The government is expected to announce the closure of thousands of post offices next week.
The Royal Mail has told ministers that it is losing millions of pounds a week.
Here, BBC News website readers speak of the role the post office plays in their communities and how the closures would have an impact on their lives.
Mary Murphy, 68, Windmill Hill, East Sussex.
We live about three houses away from the local post office and I use it a lot. But it is not only me - a lot of elderly people come to visit and use it too.
If it closes it is going to have a tremendous impact on the community.
People in rural communities pay as much tax as anyone else, but they cannot rely on the services.
Elderly people are frail and they are not going to stand outside in the wind and the rain waiting for buses.
Although I don't think the closure of the post office would be the death knell for the village community, because it is the people who make the community, it is so necessary to keep an area feeling and looking alive.
I use the post office for everything - post and packages, I go in to get money on my debit card, I use the information and the leaflets and people go there to meet each other and to chat.
Our next nearest post office is also facing the axe, so we would have to travel six to seven miles in either direction to get to a post office. We are told time and again about pollution, but we would have to drive.
We are also told about elderly people needing exercise, and now they will not be able to walk to the post office.
It is not just the elderly that go in - children on their way from school also use it.
Clive Pallett, 48, Hythe, Kent.
My wife and I are registered blind and we lost our local post office which was within walking distance two years ago.
Now our nearest post office is in Hythe town centre, which is about a mile-and-a-half away. This is not only inconvenient but also there are often queues there.
Before, we would use our local post office quite often, but now we have to think twice about going into town to go there. We usually have to combine it with doing some shopping.
It has definitely impacted on our community here - at the old post office we used to go there to do other things and catch up on the local gossip. We can't do that now.
Patricia Waymouth, 57, Embo, Dornoch, Scotland.
I have an 83-year-old mother who has to use a three-wheeled walking aid to get around.
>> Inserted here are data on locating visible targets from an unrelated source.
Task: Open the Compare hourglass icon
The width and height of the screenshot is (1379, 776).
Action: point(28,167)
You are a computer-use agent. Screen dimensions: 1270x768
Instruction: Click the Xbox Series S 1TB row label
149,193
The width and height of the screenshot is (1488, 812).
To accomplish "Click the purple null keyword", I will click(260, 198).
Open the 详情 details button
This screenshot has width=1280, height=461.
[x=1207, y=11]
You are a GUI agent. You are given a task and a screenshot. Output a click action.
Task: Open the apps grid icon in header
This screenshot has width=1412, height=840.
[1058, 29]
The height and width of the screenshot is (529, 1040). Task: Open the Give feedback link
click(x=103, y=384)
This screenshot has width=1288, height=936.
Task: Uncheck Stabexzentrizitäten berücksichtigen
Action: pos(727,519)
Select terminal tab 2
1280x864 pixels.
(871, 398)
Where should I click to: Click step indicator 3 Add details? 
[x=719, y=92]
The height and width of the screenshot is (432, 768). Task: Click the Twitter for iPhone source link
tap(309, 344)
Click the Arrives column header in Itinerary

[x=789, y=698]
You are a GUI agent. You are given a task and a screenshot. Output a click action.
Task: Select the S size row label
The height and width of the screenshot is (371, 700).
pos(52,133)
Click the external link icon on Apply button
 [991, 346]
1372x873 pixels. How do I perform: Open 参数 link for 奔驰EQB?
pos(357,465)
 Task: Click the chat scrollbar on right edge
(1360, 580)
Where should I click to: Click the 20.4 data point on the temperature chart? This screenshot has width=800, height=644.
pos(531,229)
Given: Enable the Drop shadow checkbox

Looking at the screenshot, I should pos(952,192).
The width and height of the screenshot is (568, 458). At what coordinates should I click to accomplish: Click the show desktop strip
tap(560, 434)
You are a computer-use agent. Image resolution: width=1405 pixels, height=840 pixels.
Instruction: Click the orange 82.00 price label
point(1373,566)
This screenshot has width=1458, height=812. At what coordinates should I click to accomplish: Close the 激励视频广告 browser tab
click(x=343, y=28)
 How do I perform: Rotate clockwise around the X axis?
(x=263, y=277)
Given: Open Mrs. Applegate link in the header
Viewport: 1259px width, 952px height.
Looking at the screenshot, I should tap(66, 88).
It is difficult for her to get on a bus, and our local bus is going anyway in January.
If our local post office closes she will have to rely on me to take her to the next one which is three miles each way. I work and this will be really difficult.
At the moment she walks the quarter-of-a-mile to the post office, which gets her out of the house and she can speak to local people. The post office is the hub of the village.
We both use the post office for its postal services, but also as a local shop. My mother relies on it to buy things and to get her daily papers.